§ TAREFAS:
1. Segundo o excerto sobre a origem da Inteligência Artificial, por que motivo se formaram inúmeras opiniões, otimistas e pessimistas, sobre a evolução da AI? Responda com uma a três frases.
2. Prossiga o excerto sobre a origem da Inteligência Artificial a partir do ponto em que termina.

§ EXCERTO DA PÁGINA:
* * *
A origem da Inteligência Artificial remete-nos para a sexta década do século XX, porém, o seu desenvolvimento expressivo apenas se verificou recentemente. Neste segundo artigo, pretendemos compreender o motivo do seu atraso evolutivo e os elementos principais que permitiram exponenciar o seu valor recentemente.
Autoria: João Valério, MECD
A Inteligência Artificial (AI) teve origem, enquanto campo científico, em 1956, com o intuito de replicar numa máquina o nível de pensamento humano. No entanto, apenas na última década o seu progresso tem sido significativo.
Efetivamente, no início, a AI foi idealizada como um conceito totalmente inovador, dadas as bases de pensamento em que se alicerçavam alguns estudos nesta área. Em consequência, formaram-se inúmeras opiniões, otimistas e pessimistas, relativamente à sua evolução. Porém, constatou-se que apesar dos conceitos revolucionários subjacentes à mesma, as projeções animadoras relativamente ao seu futuro, como são os exemplos das afirmações de Herbert Simon (1) e Marvin Misnky (2), vieram a revelar-se excessivamente ambiciosas.
* * *
§ ITENS APRESENTADOS:
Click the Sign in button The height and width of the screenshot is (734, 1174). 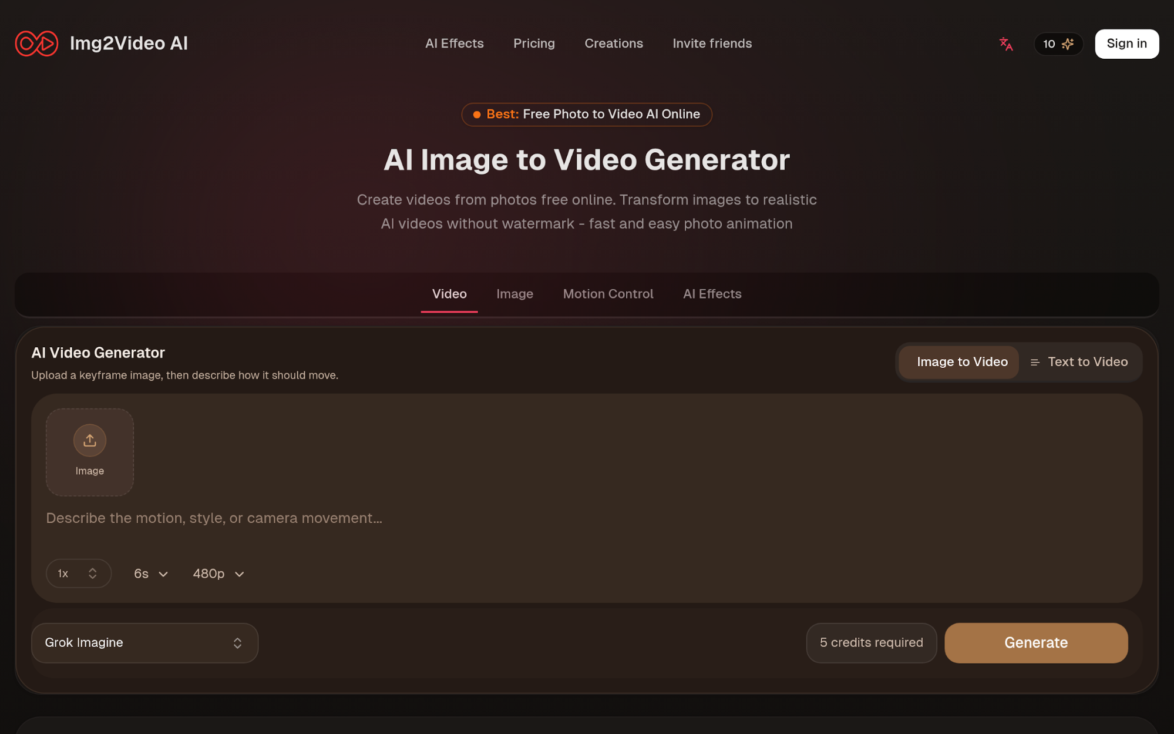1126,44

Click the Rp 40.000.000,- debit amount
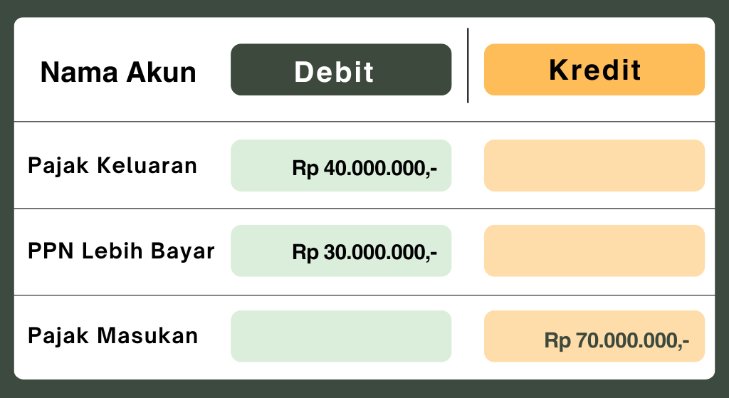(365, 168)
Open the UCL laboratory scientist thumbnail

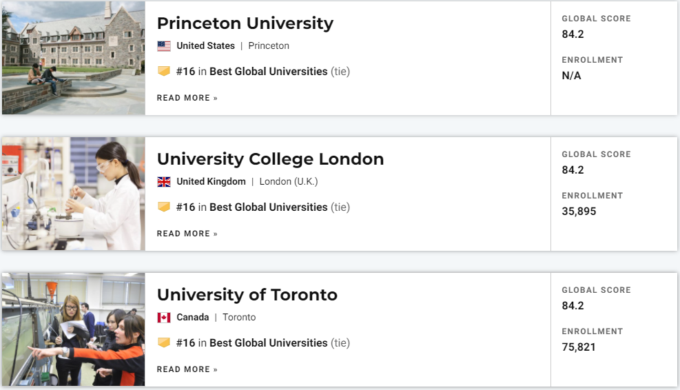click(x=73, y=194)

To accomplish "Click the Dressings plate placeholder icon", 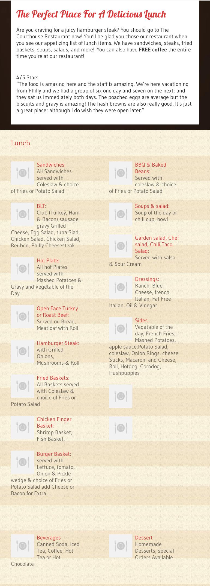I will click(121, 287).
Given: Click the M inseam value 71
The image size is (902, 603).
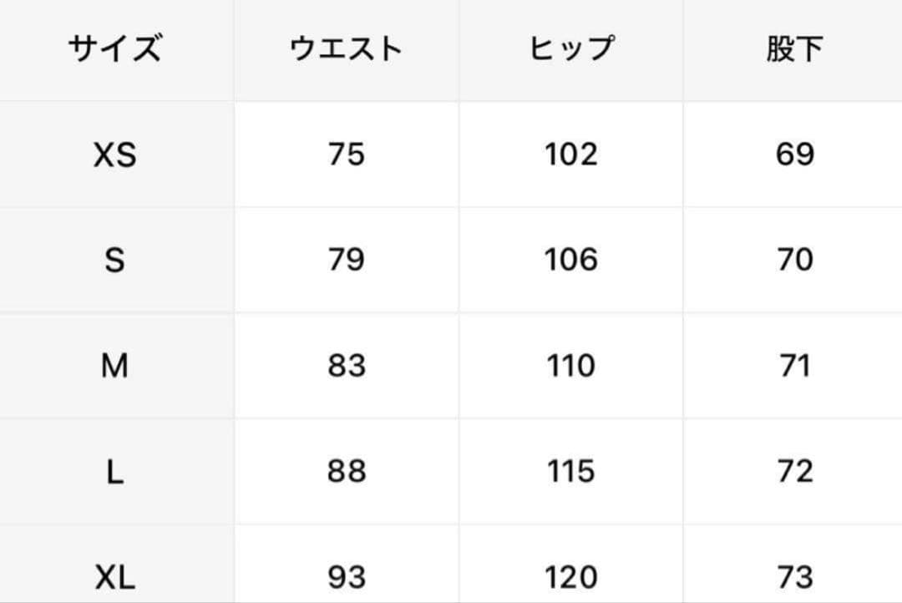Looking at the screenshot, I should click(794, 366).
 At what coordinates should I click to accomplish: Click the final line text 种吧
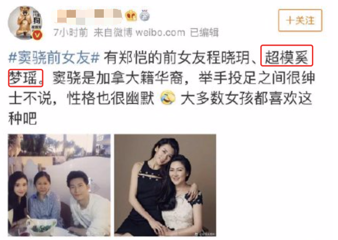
* * *
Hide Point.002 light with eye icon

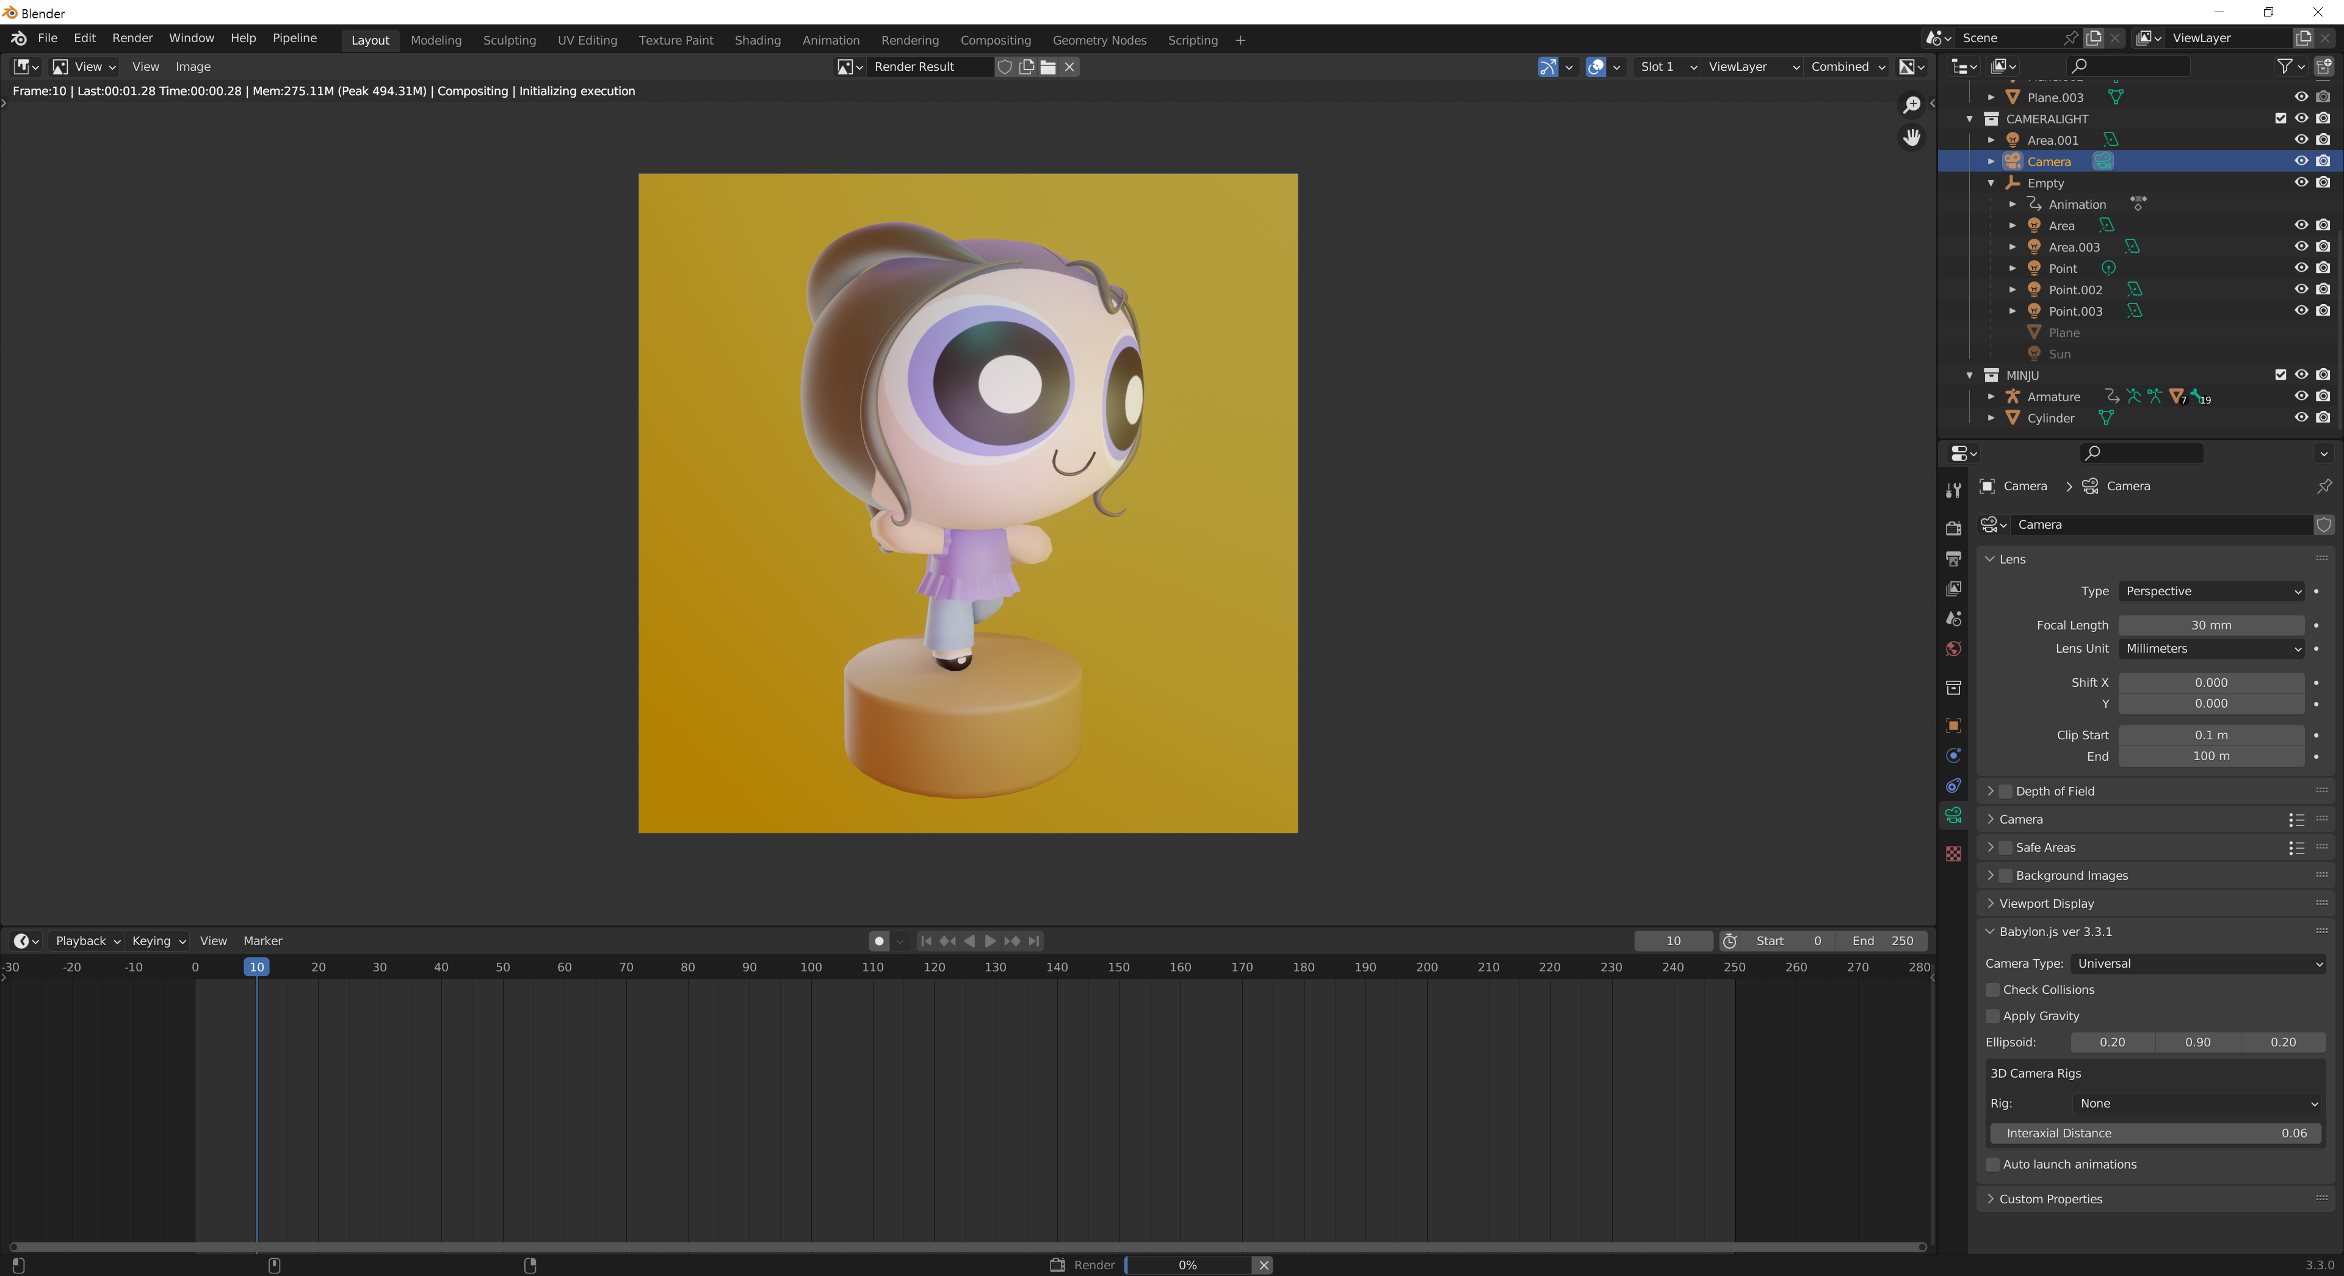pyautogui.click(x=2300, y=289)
* * *
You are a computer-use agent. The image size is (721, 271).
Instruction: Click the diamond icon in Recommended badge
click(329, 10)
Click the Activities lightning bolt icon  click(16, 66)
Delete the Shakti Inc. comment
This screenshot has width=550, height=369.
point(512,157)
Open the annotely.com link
* * *
§ RESPOSTAS ÀS TAREFAS:
1. Porque, no início, a AI foi idealizada como um conceito totalmente inovador, dadas as bases de pensamento em que se alicerçavam alguns estudos nesta área. Em consequência disso, formaram-se opiniões otimistas e pessimistas quanto à sua evolução.

2.
A investigação, levada a cabo nos anos subsequentes à sua origem, acabou por demonstrar que muitas tarefas desempenhadas por seres humanos com grande facilidade eram muito difíceis de replicar num computador (OLIVEIRA, Arlindo, 2019). Hans Moravec comprovou, mais tarde em 1988, na sua obra Mind Children, que era mais simples reproduzir comportamentos que exigissem raciocínios matemáticos complexos do que capacidades acessíveis ao nível do período sensório-motor (3), como por exemplo reconhecer uma face. De facto, quase todas as capacidades do cérebro humano que estão relacionadas com a perceção e interação com o mundo real revelaram-se especialmente difíceis de replicar (OLIVEIRA, Arlindo, 2019). Este contraste de dificuldades é intitulado de Paradoxo de Moravec, o nome do próprio autor.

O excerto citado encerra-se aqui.